Die feste, langjährige Mietzeit wird zukünftig flexibleren Modellen weichen. Dabei wird die Bedeutung von Vertragsaufhebungszahlungen (break fees) und deren Ausgestaltung steigen. Spiegelbildlich werden aber auch Mietanreiz (tenant incentives), wie etwa Baukostenzuschüsse und mietfreie oder -reduzierte Zeiten, nicht mehr nur bei Vertragsabschluss relevant sein. Sie werden auch für das laufende Mietverhältnis anreizoptimiert ausgestaltet, etwa zeitlich gestaffelt oder mitwachsend, abhängig von Flächen und Laufzeiten. Um die zeitliche Nutzenoptimierung entsprechend zu steuern, bedarf es auch hier richtiger Anreize durch strukturierte und anpassungsfähige Regelungen.
Umsatzmieten und andere Formen der Beteiligung an über Flächen generierten Umsätzen werden stärker in den Vordergrund treten. Die höhere Flexibilität in Bezug auf Flächen und Laufzeiten wird sich in höheren Mieten pro Zeit und Fläche widerspiegeln. Das flexiblere Wechselspiel zwischen Flächen, Laufzeiten, Mieten, Mietanreizen und Vertragsaufhebungszahlungen wird zu komplexeren Rentabilitätskalkulationen führen und passende Vertragsregelungen erfordern.

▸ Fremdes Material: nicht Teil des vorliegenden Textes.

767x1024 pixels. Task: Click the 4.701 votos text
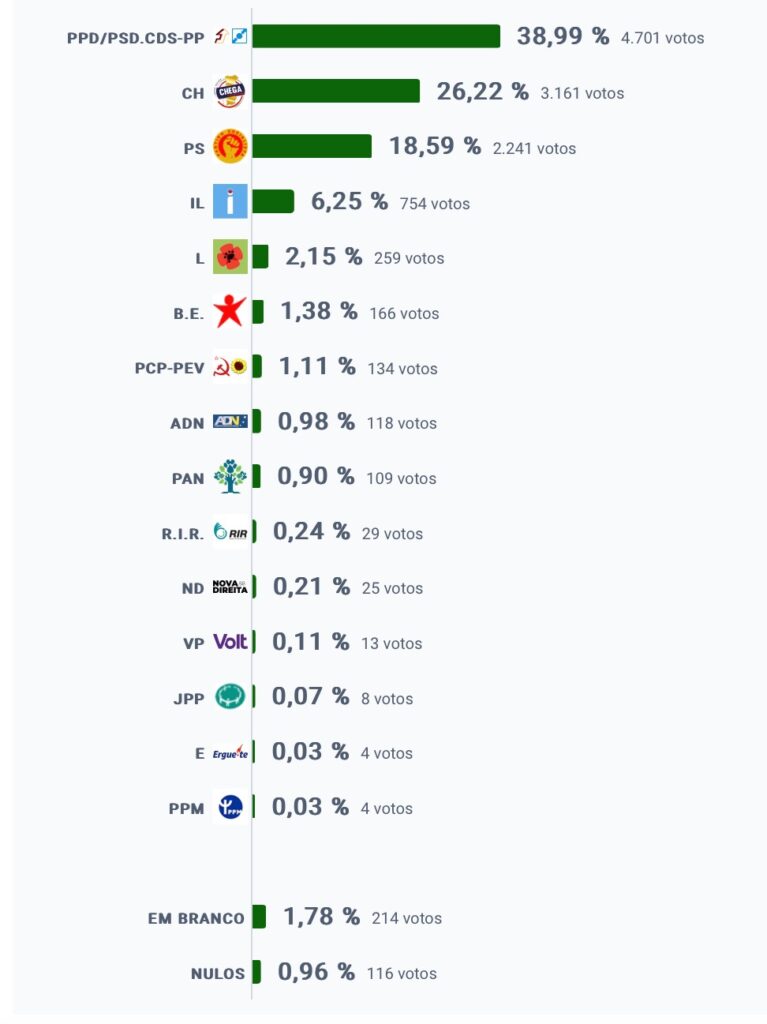click(662, 38)
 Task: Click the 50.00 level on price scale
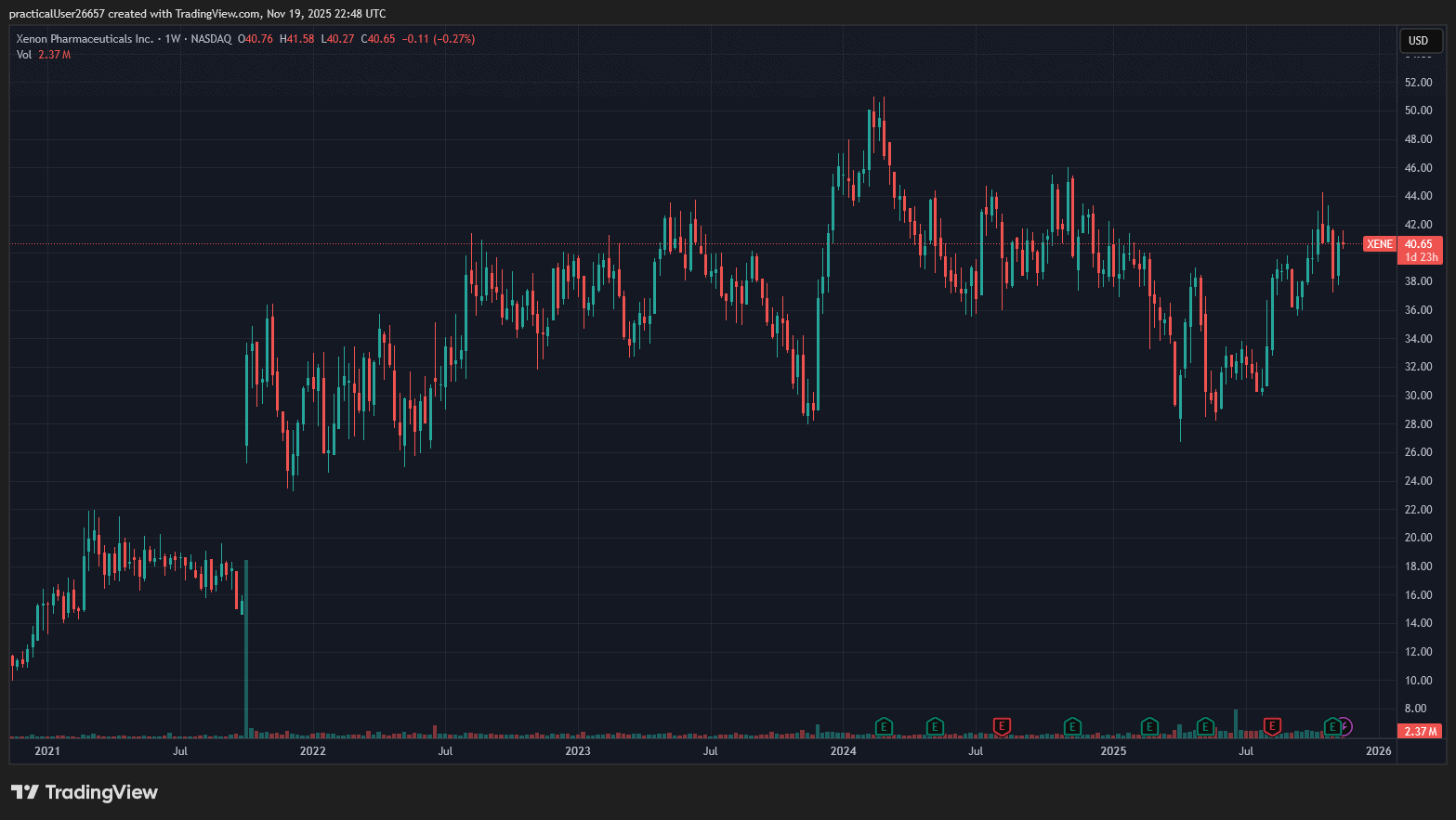point(1418,111)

Was Nutzer mit flexiblen Bedarfslagen freuen wird, ist für Banken und langfristige Investoren ein Graus. Ein Mehr an Flexibilität in den Nutzungsverträgen erhöht das Risikoprofil für Finanzierer und Anleger. Die Anforderungen an einen traditionell bankfinanzierbaren Mietvertrag (bankable lease) werden durch "Kurzfrist- und Flexmodelle" natürlich nicht erfüllt. Es wird spannend sein, wie Entwickler, Langfristinvestoren und Finanzierer auf die veränderte Nachfrage seitens der Nutzer reagieren werden. Weil das Mehr an Flexibilität für die Nutzerseite mit einem Mehr an Risiko für alle Spieler auf der Angebotsseite einhergeht, werden flexiblere Nutzungsmodelle ihren Preis haben - ob beim Bau, beim Kauf oder bei der Finanzierung.

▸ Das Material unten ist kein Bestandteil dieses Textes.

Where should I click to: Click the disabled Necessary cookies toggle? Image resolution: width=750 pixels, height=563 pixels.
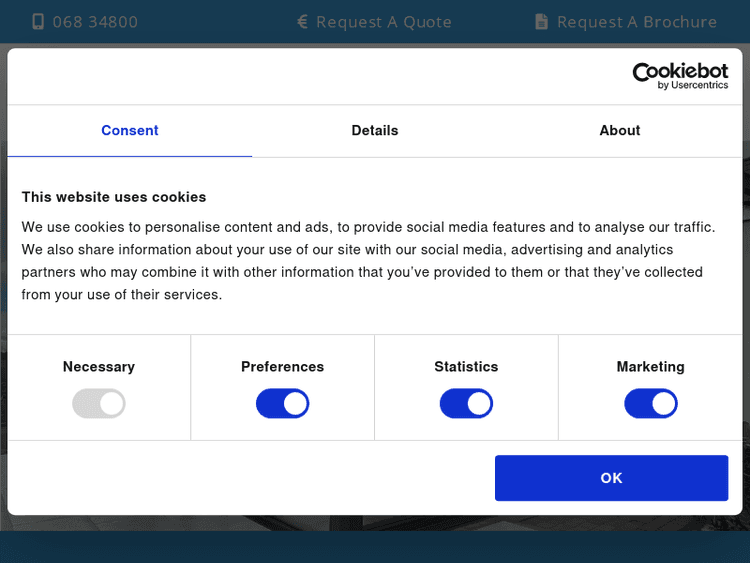click(x=99, y=404)
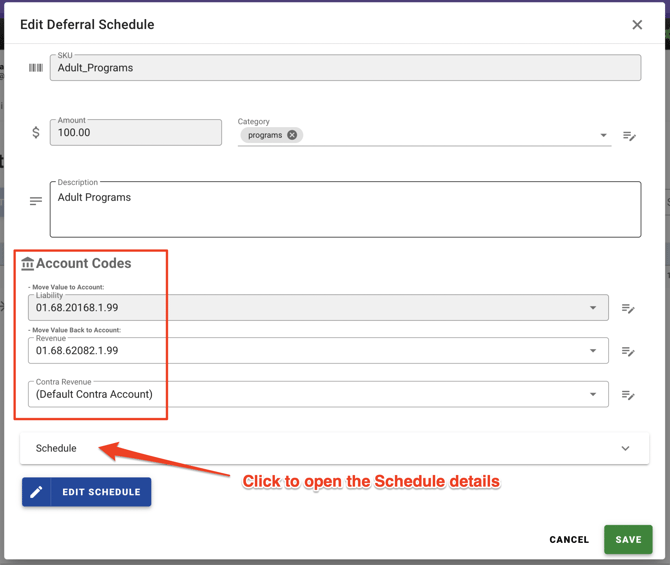Edit the Revenue account list

pyautogui.click(x=628, y=351)
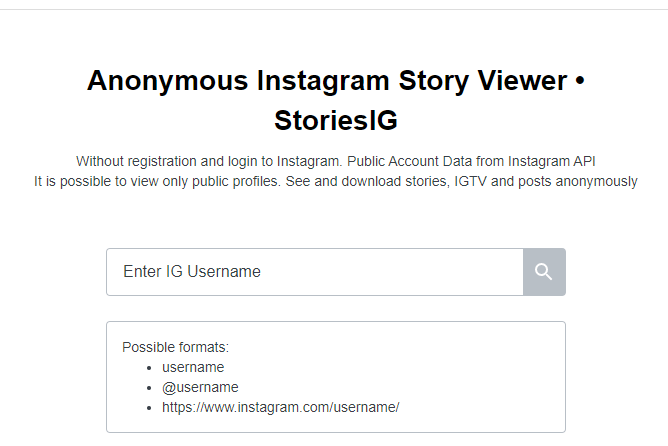Click the word IGTV in the description
This screenshot has height=446, width=668.
coord(470,181)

Um diese divergierenden Interessen abzufedern, wird es sich vielfach anbieten, einen neuen Typus "Generalmieter" dazwischenzuschieben. Dieser bietet Investoren und Finanzierern die gewohnte langfristige Stabilität und den künftigen Kurzfrist- oder Flexkunden neben Flächen auch das "digitale Rundum-sorglos-Paket" an. In der Vertragspraxis mutiert der Generalmieter vom passiven Zwischenvermieter zum aktiven Anbieter, Manager und Dienstleister rund um Büro- und Einzelhandelsflächen.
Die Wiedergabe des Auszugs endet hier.